Cuando etcétera ya estaba en impresión, el 30 de septiembre se desencadenó en Milenio una crisis financiera que comenzó hace un año y que sus directivos habían intentado paliar por todos los medios posibles. Incluso desde hace varias semanas llevaron a cabo una agresiva campaña para lograr más anunciantes lo cual, hasta ahora, no
ha ocurrido de acuerdo con las perspectivas que quisieran sus funcionarios.
La expectativa mercadotécnica de 116% de crecimiento en lectores que ostenta
Milenio no corresponde con la situación interna del periódico.

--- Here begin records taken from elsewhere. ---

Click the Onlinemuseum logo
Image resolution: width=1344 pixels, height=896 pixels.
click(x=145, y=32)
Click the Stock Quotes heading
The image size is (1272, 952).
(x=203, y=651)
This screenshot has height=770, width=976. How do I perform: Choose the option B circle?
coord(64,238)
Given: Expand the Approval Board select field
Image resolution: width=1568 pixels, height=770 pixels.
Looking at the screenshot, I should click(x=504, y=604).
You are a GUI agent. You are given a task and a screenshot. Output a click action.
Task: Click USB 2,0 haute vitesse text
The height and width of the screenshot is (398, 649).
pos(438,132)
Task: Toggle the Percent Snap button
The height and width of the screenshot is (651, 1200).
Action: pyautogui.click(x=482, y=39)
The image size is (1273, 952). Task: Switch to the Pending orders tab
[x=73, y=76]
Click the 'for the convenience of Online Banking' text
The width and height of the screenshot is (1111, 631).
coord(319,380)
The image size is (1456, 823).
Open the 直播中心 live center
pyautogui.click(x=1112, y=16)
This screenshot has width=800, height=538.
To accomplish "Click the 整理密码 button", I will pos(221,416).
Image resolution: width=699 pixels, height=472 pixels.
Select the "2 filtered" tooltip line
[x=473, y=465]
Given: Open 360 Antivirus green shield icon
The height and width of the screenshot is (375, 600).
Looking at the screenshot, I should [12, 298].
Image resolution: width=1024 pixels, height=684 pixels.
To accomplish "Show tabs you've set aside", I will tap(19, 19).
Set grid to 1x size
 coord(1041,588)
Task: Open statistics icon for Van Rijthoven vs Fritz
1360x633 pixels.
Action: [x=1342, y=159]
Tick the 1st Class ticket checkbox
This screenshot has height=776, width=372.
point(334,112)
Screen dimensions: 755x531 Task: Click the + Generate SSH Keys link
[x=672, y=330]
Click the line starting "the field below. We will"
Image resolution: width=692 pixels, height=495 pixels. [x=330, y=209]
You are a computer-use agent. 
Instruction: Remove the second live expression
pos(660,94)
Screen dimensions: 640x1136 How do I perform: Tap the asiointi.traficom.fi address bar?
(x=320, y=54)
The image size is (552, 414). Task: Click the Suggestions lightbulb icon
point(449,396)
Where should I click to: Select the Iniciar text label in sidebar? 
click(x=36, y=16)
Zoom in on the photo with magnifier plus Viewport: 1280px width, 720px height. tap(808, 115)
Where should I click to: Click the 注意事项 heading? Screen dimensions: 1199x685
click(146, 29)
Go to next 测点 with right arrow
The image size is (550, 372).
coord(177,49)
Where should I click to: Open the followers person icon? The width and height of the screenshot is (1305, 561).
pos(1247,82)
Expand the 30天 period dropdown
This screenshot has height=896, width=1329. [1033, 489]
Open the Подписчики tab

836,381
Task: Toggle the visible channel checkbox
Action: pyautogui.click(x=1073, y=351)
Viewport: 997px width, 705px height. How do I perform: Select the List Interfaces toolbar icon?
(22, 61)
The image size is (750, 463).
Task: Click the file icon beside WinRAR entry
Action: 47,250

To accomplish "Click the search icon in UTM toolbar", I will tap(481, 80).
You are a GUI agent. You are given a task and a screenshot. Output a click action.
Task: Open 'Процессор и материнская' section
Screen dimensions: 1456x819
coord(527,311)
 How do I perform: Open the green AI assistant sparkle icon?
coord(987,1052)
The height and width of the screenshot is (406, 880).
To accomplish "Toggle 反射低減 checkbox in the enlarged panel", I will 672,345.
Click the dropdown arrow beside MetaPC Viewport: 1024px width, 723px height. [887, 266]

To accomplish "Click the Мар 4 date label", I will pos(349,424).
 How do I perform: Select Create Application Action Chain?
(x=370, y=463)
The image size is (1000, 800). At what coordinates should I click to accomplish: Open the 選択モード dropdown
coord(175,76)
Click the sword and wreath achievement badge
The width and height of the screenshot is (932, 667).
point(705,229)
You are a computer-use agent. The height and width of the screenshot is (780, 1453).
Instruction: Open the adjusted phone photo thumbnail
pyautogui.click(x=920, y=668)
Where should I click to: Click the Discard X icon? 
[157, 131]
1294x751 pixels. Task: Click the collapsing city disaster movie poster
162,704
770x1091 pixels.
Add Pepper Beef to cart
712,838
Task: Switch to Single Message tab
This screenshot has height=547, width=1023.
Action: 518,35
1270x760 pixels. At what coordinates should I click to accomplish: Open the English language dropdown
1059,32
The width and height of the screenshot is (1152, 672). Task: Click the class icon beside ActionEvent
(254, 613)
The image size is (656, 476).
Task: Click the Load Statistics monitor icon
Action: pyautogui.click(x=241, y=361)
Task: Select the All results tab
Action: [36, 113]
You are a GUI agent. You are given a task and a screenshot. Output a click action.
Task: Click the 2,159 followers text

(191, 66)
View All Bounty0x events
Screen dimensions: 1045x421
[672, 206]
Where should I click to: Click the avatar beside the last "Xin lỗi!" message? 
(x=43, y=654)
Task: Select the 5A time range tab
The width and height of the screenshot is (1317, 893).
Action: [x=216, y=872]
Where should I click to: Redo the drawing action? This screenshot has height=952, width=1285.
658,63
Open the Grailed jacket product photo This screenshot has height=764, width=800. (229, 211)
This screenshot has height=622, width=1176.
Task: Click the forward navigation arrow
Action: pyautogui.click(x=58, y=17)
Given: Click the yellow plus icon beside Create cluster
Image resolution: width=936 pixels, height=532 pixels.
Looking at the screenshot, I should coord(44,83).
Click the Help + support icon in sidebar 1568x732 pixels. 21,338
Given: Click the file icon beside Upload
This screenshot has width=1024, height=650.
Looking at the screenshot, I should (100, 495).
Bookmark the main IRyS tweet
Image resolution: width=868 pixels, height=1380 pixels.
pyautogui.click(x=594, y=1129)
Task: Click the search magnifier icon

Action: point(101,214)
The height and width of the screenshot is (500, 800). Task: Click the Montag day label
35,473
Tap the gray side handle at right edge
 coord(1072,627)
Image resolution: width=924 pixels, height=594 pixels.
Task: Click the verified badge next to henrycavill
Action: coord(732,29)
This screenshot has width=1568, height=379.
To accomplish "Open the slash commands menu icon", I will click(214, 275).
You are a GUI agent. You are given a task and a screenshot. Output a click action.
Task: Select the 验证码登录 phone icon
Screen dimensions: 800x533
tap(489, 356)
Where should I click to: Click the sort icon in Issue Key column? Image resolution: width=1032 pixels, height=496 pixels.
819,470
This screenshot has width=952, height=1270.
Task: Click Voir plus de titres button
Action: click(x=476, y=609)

Justo el día en que el diario puso en marcha su nuevo esquema de producción, el director del diario, Carlos Marín, habló con los responsables de todas las secciones y suplementos a quienes les dijo que la situación financiera del diario implicaba, por un lado, el despido de 30% del personal y, por otro, el recorte en gastos en todas las
áreas. Por eso, la actual oferta editorial de Milenio tendrá importantes modificaciones en los próximos días.
Las cerca de 40 personas que fueron despedidas recibieron un monto ligeramente mayor al que les corresponde por ley. Las áreas más afectadas fueron diseño, fotografía y corrección de estilo, aunque todas las secciones tendrán que racionalizar al mínimo sus gastos. En los próximos días varios colaboradores dejarán de publicar en ese periódico que, en adelante, será confeccionado por los redactores, quienes desde hace varias semanas recibieron un curso de diseño. Las fotografías que se utilizarán serán las del banco de archivo de La Afición y las de varias agencias.
La desafortunada y preocupante situación de Milenio documenta la crisis en la que se encuentran varios diarios.